From Pine View Farm

Them What Has, Keeps 0

After pointing out that “speedup” refers to practices designed to wring more work for less money from employees (think Lucy in the candy factory), Monika Bauerlein and Clara Jeffery point out that calling it “productivity increases” doesn’t make it any less insidious. Employees give the productivity and employers keep the increases.

A snippet:

Now the word we use is “productivity,” and pundits across the political spectrum revel in the fact that year after year, American companies are wringing more value out of their employees than they did the year before. Just counting work that’s on the books (never mind those 11 p.m. e-mails), we now put in an average of 122 more hours per year than Brits, and 378 hours (nearly 10 weeks!) more than Germans. Worldwide, almost everyone except Americans has, at least on paper, a right to at least one day a week off, paid vacation time and paid maternity leave.

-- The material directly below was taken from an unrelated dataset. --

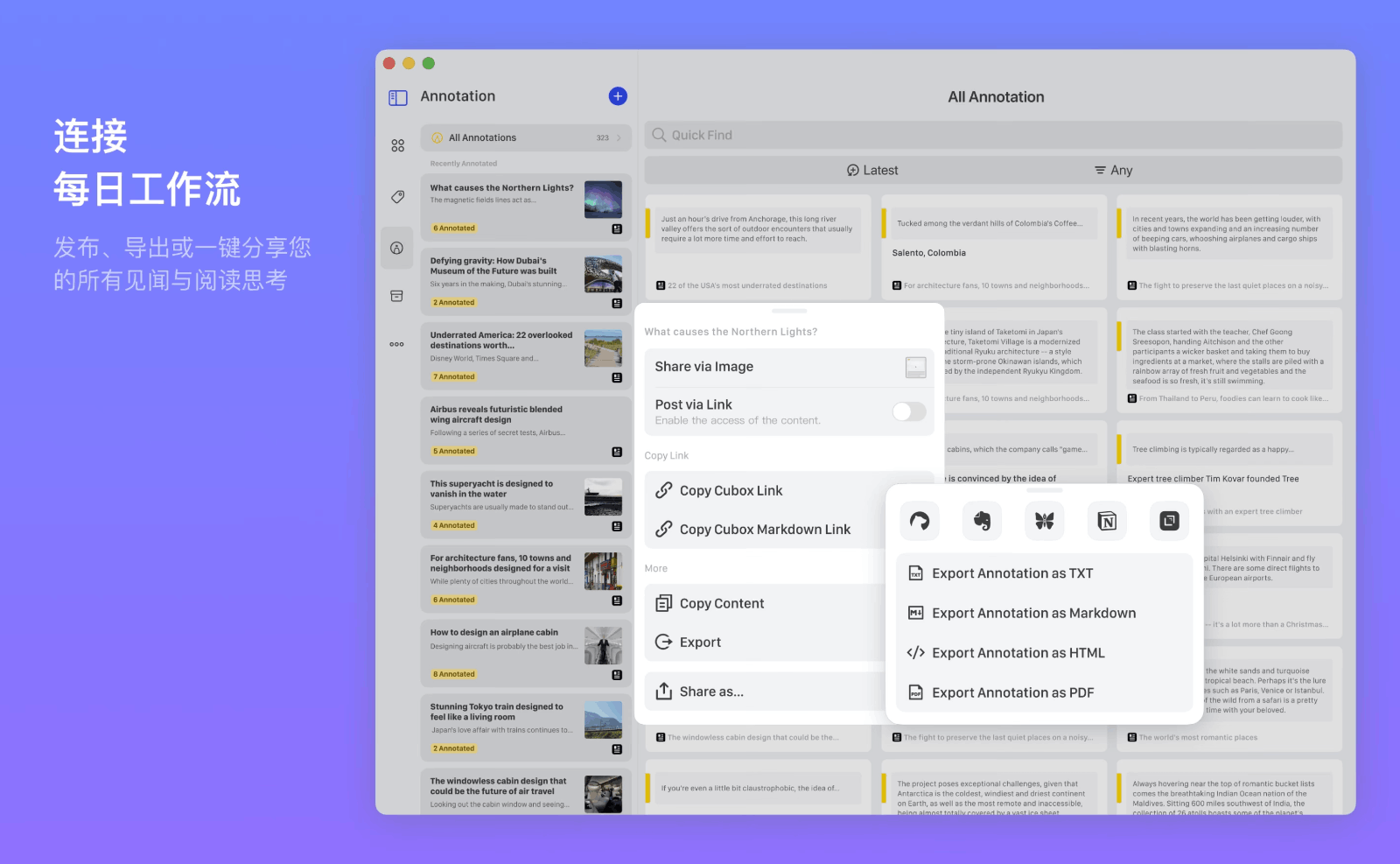Choose Export Annotation as Markdown
Viewport: 1400px width, 864px height.
tap(1033, 614)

Sure, but we all have to do more with less — employers struggling to survive the downturn are just tightening their belts, right? That’s true for some. But in the big picture, the data show a more insidious pattern. After a sharp dip in 2008 and ’09, U.S. economic output quickly recovered to near pre-recession levels. The United States did better than most of its fellow G-7 economies. But U.S. workers didn’t see the benefit: During the recession, far more people here lost their jobs than anywhere else, and far fewer were hired back once the recovery began. And who knows what will happen now that the economy has made another downward turn?